Online room rental service Airbnb is touting itself and its customers as friends of the environment.
The company said on Thursday that its North American customers use 63% less energy per stay than their hotel-going counterparts while customers in Europe use 78% less.
It’s just some of the data points from an Airbnb survey of 8,000 guests and hosts about their environmental impact. The message the company is trying to send is that it’s a greener alternative to traditional hotels, which it portrays as far more wasteful when it comes to electricity, water and trash.
Of course, Airbnb’s report comes at a time when it is trying to curry favor with cities that are cracking down on its business. Many officials complain about the company’s failure to collect hotel occupancy taxes and about landlords illegally turning apartments into defacto guest houses.
Airbnb’s report, prepared with the help of Cleantech Group, a company that helps businesses be more sustainable, tries to measure the environmental impact of its users across a number of potential trouble spots. These answers were then compared with average impact of guests at Hilton and Marriott hotels, as described in public records and hotel reports.
“In one year alone, Airbnb guests in North America saved the equivalent of 270 Olympic-sized pools of water while avoiding the greenhouse gas emissions equivalent to 33,000 cars on North American roads,” according to the report. European Union customers, meanwhile, saved the equivalent of 1,100 pools and avoid emissions from 200,000 vehicles.
Airbnb described its estimates as being conservative. Whether its finding would withstand scientific scrutiny is another matter.
It also said that North American customers conserved enough electricity compared with staying at hotels to power 19,000 homes.

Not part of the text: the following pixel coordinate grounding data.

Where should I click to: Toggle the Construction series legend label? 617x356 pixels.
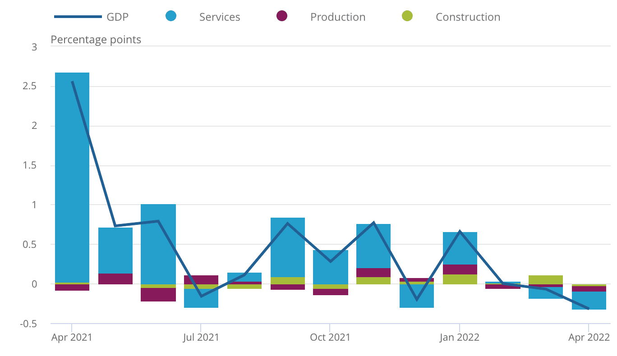(x=468, y=17)
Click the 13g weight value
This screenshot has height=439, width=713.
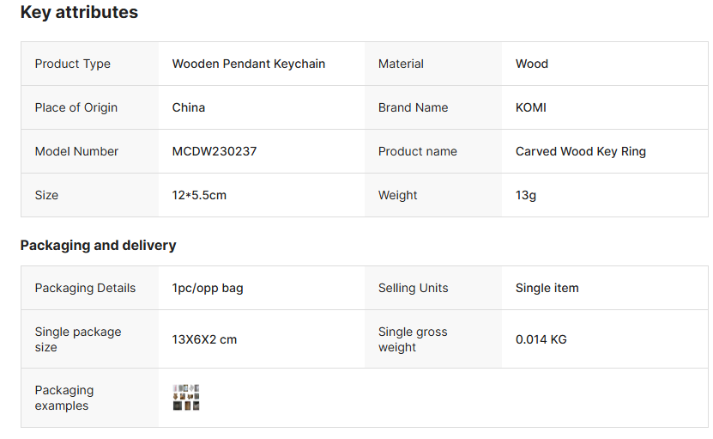525,195
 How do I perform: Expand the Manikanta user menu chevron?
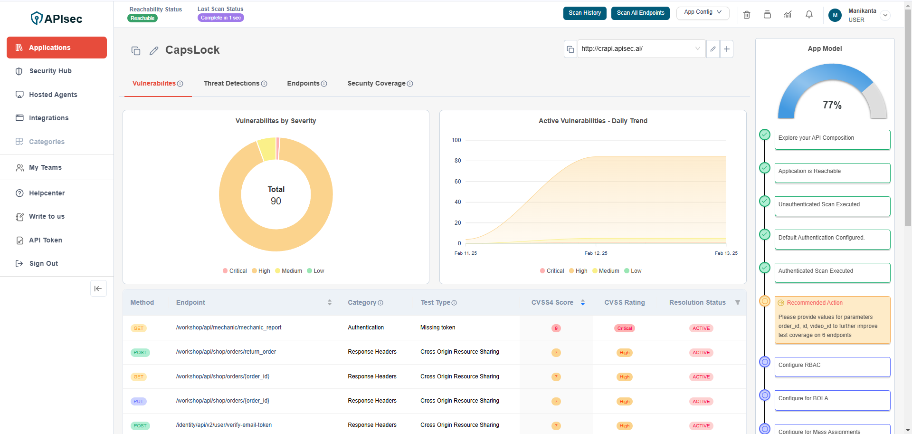click(885, 15)
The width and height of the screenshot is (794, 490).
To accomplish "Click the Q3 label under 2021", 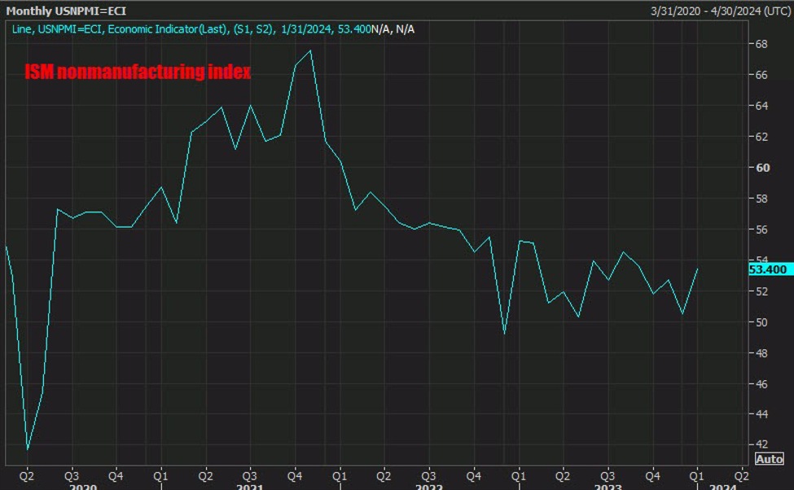I will click(250, 476).
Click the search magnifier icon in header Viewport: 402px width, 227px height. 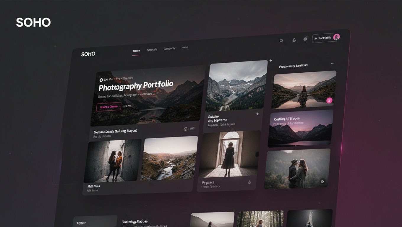(x=281, y=41)
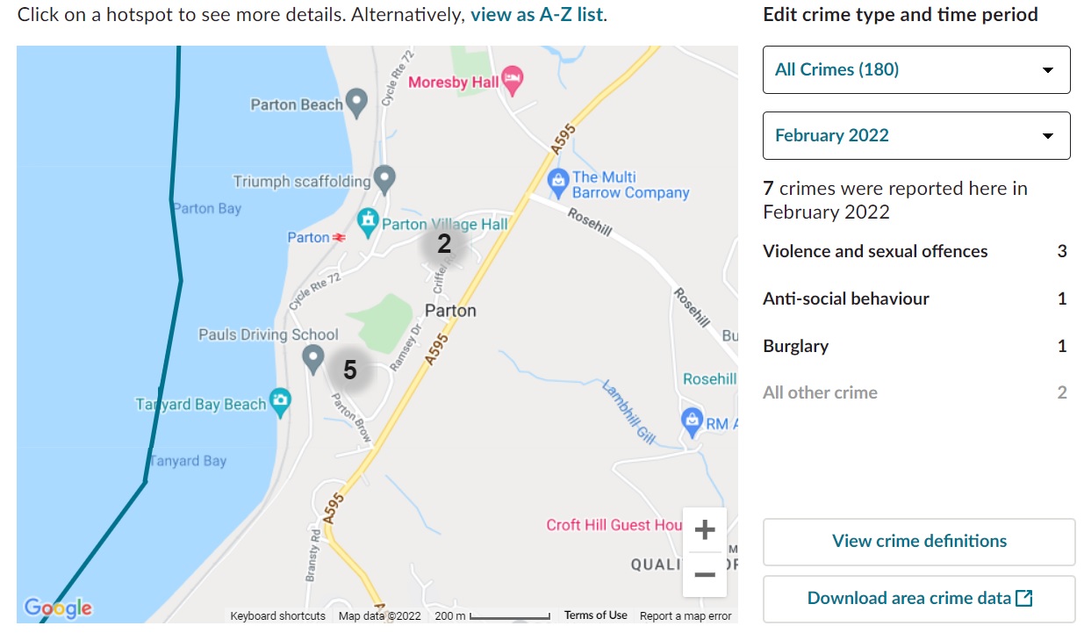This screenshot has height=633, width=1084.
Task: Zoom in on the map
Action: (704, 530)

European guests conserved the equivalent of 68,000 homes.
Airbnb’s study roughly coincides with a rebranding campaign that included a new logo and effort to appeal more to business travelers, who often need to report the cost of lodging in their expenses. But the company said it was entirely coincidental.
Anita Roth, Airbnb’s head of policy research, said that the report is just the first step in Airbnb’s effort to educate its hosts and guests about the environment. With the findings, its hoping to perform more outreach going forward. “There’s so much that we can do in this space,” she said. “We really wanted to make a first effort to quantify the impact.”
The numbers of guests who can be considered environmentally friendly, too, are also highlighted in the report. For instance, 83% of Airbnb hosts in North America have at least one energy efficient appliance (versus 52% of total households). For Europe, it’s 79% of Airbnb hosts versus 77% of the total population.
Michael Ellis, a partner at Cleantech Group, said that Airbnb’s interest in the environment is in line with the rest of the sharing economy, an emerging niche of companies that help individuals rent out rooms, cars and even clothes. These days, there’s a “real explosion in growth and demand” to become more environmentally accountable, he said.
Amid the report’s rosy recitations of Airbnb’s environmental consciousness, there was a potential shortcoming in one section. The report noted that Airbnb may actually promote individuals to take trips requiring air travel, cars, or other means of transportation that tend not to be energy efficient.
“Airbnb induces approximately 1% to 3% of guests to travel, and approximately 20% of guests to extend their trips due to the increased convenience and/or lower cost of Airbnb properties,” the report said. But even in these instances, the report claims that Airbnb’s guests tend to be more green-friendly than their hotel industry counterparts.